We rounded one corner to find this elderly gentleman working away on an old foot operated sewing machine. He was a tailor and was fixing shirts on the dirt floor in front of his tent surrounded by everyone and working away.

The thing I will never forget though are the kids. They are everywhere and constantly say "hey you" and then want you to take their picture. They also want to high five and knock knuckles all the time. Scott and I spent a lot of time surrounded by hoards of kids, and we even flew kites with them for a bit. They are all so happy and with the exception of occasionally asking for water and food. Even though they were wonderful and so nice, it's heartbreaking because these kids will be living there when my kids graduate day school. They'll be there when my kids graduate high school and they'll probably be there for a while after that. And that's if they make it that long. These camps are essentially permanent and that’s the horrible part of it all. That, and the randomness. My kids are safe at home and these kids are here, and when it comes right down to it, it’s not much more than a coin toss. Crazy.

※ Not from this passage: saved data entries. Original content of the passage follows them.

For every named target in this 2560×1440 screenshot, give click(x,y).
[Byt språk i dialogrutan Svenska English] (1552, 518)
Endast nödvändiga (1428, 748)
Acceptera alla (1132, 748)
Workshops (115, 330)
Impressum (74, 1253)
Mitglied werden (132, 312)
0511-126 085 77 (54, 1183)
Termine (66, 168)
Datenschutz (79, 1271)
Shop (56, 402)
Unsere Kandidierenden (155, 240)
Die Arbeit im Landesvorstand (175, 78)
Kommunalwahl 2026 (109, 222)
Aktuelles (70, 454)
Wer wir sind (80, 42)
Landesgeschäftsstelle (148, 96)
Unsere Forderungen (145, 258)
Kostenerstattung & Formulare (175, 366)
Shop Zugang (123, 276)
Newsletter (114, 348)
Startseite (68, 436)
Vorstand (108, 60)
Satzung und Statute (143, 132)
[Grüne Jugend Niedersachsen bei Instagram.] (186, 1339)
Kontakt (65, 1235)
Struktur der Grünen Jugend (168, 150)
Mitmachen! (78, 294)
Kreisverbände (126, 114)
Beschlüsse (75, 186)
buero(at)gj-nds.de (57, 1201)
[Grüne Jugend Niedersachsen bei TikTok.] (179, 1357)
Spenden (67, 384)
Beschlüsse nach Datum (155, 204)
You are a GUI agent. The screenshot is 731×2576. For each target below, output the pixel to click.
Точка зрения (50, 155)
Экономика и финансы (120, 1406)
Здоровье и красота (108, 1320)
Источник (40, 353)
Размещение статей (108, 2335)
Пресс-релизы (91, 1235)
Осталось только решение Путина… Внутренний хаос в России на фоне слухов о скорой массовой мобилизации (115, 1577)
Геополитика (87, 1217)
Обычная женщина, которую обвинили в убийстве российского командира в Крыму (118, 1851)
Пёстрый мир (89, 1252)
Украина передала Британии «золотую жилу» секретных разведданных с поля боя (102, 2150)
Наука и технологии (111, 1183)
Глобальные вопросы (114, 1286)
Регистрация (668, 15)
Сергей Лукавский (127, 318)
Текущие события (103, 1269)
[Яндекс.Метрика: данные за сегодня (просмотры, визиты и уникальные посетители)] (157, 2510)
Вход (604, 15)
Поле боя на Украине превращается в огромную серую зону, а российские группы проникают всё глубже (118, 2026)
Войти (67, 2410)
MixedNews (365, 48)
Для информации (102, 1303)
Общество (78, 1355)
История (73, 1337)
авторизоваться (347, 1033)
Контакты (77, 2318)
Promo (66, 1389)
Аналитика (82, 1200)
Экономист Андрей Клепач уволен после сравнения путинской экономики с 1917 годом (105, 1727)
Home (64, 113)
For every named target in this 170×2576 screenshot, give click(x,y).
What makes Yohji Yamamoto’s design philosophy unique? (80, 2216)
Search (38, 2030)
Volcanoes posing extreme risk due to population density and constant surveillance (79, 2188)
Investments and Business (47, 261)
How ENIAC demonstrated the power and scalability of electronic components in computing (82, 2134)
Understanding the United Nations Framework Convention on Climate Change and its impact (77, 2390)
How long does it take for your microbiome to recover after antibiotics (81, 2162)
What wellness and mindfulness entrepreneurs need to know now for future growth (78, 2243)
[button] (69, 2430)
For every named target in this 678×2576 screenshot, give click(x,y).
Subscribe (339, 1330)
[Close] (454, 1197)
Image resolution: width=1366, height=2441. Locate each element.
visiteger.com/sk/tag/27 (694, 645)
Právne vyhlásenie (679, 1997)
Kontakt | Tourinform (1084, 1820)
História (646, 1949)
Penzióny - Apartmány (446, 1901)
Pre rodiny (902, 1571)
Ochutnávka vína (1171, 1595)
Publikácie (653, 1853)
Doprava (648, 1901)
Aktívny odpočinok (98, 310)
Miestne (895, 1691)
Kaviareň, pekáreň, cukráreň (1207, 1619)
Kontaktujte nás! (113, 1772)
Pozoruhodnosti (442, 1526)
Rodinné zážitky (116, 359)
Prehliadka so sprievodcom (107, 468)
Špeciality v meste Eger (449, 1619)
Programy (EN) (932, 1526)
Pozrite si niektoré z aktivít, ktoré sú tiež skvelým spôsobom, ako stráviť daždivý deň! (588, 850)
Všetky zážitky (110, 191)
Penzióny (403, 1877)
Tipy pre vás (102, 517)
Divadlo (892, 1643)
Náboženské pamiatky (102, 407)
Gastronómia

There was a large group of people gathering in one area with a guy with a bullhorn getting them riled up, I'm guessing over food issues. Even then, though, with hundreds of people chanting, there wasn't any concern of problems. It's incredible and I only hope they get the relief they need.

The one thing I can say with certainty though is that God was in that city. I don't even know quite what I mean when I say that, but it was a profoundly spiritual place that oddly at face level seems like the last place you'd think would be spiritual. I can't really explain it but there was true goodness there and true… I'm not sure.

We heard today that one of the mass graves has 50 thousand people in it. The death toll is now expected to be 200 thousand.

Senegal has offered free land to anyone from Haiti interested in settling there.

I miss my wife and kids more than I can say.